MDR forms with 2 Zn2+ and no Zn2+
| 0 Zn2+ | 2 Zn2+ | |
|---|---|---|
| Archaea | 5 | 28 |
| Bacteria | 3907 | 3395 |
| Eukaryota | 1041 | 1994 |
The numbers show number of MDR forms with no Zn2+ and with 2 Zn2+ in each kingdom.
Figure 3Venn diagram of kingdom representation in MDR families. This diagram illustrates the presence of sequences from the different kingdoms in the MDR families with number (and proportion). Each circle encapsulates those families that have at least one sequence from that corresponding kingdom. Blue (top) denotes bacteria, red (left) denotes archaea, and green (right) denotes eukarya. Intersections encapsulate families having at least one member sequence from the corresponding kingdoms.

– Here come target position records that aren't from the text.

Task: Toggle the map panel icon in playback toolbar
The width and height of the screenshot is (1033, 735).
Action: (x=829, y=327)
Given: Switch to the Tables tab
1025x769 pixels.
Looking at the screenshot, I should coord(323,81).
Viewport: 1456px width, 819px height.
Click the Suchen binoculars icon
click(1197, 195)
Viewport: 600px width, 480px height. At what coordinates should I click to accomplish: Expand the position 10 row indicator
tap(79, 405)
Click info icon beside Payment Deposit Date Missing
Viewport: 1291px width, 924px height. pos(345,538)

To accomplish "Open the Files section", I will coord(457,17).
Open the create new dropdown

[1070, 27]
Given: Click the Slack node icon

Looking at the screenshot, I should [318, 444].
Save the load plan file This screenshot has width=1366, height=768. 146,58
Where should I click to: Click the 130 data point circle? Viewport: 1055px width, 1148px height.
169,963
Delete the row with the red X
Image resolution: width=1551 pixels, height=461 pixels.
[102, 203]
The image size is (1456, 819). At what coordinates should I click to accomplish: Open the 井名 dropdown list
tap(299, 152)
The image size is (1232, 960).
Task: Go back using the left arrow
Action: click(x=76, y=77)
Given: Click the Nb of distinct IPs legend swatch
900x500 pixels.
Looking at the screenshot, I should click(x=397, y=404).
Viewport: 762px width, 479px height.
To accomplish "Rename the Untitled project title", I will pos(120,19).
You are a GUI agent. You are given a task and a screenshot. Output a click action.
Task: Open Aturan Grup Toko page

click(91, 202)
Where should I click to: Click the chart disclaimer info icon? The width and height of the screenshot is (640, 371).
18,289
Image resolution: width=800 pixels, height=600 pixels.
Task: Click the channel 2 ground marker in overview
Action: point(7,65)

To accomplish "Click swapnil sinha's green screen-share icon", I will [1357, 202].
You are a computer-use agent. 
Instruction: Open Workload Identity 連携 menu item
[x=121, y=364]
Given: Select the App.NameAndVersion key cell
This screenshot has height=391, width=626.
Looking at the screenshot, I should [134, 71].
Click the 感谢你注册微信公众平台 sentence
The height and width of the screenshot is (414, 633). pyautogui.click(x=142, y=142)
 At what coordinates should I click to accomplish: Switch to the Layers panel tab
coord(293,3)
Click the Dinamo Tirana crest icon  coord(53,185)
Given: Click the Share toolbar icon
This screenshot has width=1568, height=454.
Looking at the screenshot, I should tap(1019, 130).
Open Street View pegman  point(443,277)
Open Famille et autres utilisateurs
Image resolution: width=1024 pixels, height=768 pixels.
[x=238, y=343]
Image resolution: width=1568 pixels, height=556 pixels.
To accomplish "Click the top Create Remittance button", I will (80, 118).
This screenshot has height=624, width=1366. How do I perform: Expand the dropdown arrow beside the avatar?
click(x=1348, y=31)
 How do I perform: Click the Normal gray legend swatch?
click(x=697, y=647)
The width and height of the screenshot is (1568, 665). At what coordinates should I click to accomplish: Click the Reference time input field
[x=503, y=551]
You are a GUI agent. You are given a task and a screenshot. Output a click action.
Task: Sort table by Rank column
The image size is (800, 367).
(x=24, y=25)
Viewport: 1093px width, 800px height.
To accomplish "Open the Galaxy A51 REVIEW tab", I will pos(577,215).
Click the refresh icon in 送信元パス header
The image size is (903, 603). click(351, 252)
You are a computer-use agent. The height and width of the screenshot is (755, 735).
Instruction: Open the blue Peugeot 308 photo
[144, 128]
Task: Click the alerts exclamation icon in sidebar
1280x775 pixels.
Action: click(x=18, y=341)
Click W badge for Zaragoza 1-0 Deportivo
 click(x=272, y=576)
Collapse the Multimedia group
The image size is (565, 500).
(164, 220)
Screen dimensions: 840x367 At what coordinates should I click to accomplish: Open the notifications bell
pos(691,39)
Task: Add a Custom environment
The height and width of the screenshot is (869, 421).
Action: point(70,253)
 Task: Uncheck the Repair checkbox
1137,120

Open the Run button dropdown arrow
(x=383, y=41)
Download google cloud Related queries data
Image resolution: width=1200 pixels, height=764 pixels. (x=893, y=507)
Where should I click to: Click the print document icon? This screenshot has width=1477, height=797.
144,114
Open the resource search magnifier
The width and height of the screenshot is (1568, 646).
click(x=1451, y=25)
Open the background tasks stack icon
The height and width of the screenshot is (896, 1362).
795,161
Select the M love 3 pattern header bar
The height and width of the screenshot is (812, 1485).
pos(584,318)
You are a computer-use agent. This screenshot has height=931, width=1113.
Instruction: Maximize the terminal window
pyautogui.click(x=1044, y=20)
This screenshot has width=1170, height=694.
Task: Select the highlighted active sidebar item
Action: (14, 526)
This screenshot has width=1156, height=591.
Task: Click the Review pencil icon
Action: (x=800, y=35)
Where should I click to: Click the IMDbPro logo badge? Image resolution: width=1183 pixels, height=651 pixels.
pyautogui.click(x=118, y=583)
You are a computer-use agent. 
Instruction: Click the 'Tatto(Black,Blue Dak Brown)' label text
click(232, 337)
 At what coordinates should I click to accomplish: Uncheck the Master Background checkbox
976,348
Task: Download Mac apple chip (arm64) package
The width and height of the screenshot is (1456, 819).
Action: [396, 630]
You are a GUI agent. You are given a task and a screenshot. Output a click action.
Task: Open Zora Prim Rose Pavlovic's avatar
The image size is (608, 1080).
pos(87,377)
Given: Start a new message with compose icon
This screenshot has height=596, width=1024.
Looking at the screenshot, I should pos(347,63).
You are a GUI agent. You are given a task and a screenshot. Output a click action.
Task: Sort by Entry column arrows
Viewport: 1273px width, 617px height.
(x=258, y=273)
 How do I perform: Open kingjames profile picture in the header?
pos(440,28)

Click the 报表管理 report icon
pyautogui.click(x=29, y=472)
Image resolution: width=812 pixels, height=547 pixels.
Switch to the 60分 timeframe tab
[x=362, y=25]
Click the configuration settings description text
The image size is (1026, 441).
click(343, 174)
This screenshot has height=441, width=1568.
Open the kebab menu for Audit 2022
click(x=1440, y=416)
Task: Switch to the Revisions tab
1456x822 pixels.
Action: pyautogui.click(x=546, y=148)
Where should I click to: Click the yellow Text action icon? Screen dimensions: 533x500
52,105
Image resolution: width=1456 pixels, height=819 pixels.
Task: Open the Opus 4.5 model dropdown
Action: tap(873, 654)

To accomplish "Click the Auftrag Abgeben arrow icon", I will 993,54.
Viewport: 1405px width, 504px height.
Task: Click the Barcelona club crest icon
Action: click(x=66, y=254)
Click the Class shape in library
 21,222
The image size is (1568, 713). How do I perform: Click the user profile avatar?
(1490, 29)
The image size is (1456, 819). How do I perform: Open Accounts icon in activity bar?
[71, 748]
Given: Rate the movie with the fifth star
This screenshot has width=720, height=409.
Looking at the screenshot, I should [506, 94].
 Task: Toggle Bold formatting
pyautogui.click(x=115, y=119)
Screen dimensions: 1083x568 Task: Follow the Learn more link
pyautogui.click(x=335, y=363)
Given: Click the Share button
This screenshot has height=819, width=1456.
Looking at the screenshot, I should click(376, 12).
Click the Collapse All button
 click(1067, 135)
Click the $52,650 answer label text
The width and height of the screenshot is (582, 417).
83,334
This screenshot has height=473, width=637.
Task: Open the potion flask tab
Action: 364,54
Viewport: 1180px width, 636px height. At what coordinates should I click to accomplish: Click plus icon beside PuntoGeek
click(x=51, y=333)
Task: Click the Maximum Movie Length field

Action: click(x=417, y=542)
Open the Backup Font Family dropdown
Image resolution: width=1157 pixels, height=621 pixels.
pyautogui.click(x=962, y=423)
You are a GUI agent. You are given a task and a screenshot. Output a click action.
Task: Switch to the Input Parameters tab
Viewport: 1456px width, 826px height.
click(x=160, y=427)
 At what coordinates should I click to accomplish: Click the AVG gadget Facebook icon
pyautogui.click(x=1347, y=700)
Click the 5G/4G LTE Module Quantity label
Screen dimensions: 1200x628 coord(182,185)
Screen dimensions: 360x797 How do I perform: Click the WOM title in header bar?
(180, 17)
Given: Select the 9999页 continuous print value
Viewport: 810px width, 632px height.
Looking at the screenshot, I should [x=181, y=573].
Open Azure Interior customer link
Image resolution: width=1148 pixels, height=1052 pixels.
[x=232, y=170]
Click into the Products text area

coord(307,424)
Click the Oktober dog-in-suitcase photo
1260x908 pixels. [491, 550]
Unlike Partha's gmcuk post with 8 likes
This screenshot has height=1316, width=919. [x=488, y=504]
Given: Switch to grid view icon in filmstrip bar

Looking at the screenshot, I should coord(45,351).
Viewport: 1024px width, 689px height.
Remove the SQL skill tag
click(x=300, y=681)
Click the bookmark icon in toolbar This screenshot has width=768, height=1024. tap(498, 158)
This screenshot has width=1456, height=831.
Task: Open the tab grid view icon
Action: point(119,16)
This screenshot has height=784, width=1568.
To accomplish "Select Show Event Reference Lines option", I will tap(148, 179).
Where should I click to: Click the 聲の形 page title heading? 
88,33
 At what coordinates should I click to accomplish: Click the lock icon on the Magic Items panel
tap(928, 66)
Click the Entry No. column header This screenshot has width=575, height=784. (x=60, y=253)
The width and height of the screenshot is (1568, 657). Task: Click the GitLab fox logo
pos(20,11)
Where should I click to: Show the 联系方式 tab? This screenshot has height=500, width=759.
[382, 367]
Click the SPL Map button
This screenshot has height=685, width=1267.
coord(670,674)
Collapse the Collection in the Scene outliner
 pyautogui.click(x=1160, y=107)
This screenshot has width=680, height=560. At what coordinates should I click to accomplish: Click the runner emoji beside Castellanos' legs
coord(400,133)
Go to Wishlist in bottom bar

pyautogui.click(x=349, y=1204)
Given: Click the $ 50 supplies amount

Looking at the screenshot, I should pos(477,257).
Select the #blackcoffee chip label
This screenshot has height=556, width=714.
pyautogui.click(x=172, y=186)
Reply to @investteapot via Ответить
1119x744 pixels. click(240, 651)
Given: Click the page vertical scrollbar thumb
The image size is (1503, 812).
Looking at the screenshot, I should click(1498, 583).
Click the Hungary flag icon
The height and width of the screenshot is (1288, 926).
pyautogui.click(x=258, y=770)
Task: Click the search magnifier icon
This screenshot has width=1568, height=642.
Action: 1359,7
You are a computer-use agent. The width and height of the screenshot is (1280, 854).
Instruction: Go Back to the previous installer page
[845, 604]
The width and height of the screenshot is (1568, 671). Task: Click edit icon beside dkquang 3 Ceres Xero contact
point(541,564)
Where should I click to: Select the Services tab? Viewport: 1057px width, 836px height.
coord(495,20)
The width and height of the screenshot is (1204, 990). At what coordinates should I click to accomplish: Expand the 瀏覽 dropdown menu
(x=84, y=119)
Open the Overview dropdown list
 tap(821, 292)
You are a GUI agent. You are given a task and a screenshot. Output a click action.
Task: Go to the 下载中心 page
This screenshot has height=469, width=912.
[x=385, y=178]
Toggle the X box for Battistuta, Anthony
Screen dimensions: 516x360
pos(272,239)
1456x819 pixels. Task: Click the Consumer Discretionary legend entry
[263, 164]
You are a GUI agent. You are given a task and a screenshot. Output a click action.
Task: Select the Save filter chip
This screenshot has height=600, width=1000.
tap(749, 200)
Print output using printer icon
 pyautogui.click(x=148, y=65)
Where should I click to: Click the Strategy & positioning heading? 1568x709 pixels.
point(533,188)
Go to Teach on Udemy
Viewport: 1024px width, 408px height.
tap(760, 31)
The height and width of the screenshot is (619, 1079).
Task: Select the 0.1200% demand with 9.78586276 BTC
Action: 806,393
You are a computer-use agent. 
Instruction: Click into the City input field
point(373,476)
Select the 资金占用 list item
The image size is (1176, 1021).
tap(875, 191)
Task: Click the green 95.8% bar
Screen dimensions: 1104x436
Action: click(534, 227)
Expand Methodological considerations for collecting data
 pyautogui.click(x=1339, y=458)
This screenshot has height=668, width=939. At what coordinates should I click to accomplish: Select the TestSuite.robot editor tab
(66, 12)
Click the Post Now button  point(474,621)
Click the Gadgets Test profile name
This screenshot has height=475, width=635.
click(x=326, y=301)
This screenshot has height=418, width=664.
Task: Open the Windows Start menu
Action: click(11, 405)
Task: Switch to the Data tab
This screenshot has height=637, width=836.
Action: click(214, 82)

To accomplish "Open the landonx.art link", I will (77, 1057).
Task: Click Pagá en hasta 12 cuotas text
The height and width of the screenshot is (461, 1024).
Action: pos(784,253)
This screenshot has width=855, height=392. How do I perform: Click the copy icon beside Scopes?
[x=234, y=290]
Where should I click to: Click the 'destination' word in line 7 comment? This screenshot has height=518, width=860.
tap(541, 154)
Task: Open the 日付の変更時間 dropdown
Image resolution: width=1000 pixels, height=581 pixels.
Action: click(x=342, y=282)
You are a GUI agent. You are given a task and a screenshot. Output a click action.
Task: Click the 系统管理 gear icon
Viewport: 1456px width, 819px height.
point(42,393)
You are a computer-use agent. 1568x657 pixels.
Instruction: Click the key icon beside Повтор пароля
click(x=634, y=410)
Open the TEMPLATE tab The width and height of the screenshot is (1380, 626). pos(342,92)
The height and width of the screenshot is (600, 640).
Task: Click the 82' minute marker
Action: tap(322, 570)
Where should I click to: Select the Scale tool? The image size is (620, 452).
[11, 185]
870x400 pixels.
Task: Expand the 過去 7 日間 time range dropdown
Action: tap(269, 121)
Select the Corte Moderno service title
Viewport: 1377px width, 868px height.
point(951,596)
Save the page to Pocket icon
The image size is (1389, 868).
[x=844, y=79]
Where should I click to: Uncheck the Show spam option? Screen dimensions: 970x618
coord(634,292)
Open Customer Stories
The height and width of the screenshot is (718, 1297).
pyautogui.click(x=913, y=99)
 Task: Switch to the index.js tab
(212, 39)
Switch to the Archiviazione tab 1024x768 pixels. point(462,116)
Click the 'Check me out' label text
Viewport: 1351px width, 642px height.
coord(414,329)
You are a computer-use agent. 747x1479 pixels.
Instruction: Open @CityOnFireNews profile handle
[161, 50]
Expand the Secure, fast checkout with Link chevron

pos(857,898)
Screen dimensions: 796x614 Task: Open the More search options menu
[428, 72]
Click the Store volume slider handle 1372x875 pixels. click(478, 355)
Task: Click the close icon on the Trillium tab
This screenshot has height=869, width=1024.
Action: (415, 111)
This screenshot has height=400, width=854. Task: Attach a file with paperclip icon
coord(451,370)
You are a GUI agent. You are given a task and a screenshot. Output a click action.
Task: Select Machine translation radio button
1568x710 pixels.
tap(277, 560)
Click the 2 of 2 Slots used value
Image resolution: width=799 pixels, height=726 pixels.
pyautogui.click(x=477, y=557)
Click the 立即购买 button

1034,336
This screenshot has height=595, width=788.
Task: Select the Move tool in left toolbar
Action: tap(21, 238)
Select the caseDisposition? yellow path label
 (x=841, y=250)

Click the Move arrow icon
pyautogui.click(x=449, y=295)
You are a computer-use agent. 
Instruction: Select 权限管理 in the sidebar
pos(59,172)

Figure 4Species distribution in MDR families. The species distribution in the individual families is shown using a gradient from white to dark blue (0% to 100% of the family). The columns represent the species groups A - archaea, B - bacteria, Pla - plants, Inv - invertebrates, Ver - vertebrates, Mam - mammals, Rod - rodents, Pri - primates. The families are ordered according to the MDR family enumeration. The numerical values underlying this figure are available in Additional file 5: mdr-distribution.
Domain conservation ratios.
| Family | Name | Catalytic | Coenzyme | Ratio |
|---|---|---|---|---|
| MDR005 | PDH | 28 | 8 | 3.50 |
| MDR080 | bPDH | 97 | 32 | 3.03 |
| MDR070 | 30 | 10 | 3.00 | |
| MDR013 | FDH | 39 | 13 | 3.00 |
| MDR047 | 47 | 20 | 2.35 | |
| MDR075 | 65 | 28 | 2.32 | |
| MDR032 | bADH2 | 60 | 27 | 2.22 |
| MDR065 | 41 | 19 | 2.16 | |
| MDR076 | 43 | 20 | 2.15 | |
| MDR004 | QORX | 17 | 8 | 2.13 |
| MDR002 | PTGR | 7 | 14 | 0.50 |
| MDR035 | 12 | 27 | 0.44 | |
| MDR003 | FAS | 8 | 18 | 0.44 |
| MDR008 | VAT1 | 10 | 37 | 0.27 |
This table shows the number of strictly conserved positions in the catalytic and coenzyme binding domains, respectively. Furthermore, the ratio between these numbers is calculated. The table only lists families with a ratio of 2 or more and of 0.5 or less.
Characteristics for different inclusion control strategies.
| Strategy | Families | Sequences | Reiterations | Subsets |
|---|---|---|---|---|
| I, exclusive | 92 (15) | 10401 | 6 | 22 {16} |
| II, intermediate | 86 (2) | 11579 | 4 | 34 {14} |
| III, inclusive | 85 (2) | 11657 | 2 | 36 {15} |
Three different strategies for inclusion control were employed, affecting the number of resulting HMMs as well as their composition and relations. Roman numerals denote the different strategies, in increasing order of inclusiveness. Parenthesised numbers show the number of HMMs that were not affixed with the "reliable" qualifier, due to having too few non-spurious sequences in their seed sets. Numbers in braces denote the number of families having such subsets.
In strategy I, all seed sequences failing the leave-one-out check were excluded. In strategy II, only seed sequences with domain scores lower than noise level were excluded. Additionally, for a left-out seed sequence to be excluded in strategy III, its domain score must fall below 90% of the lowest domain score among the remaining seed sequences.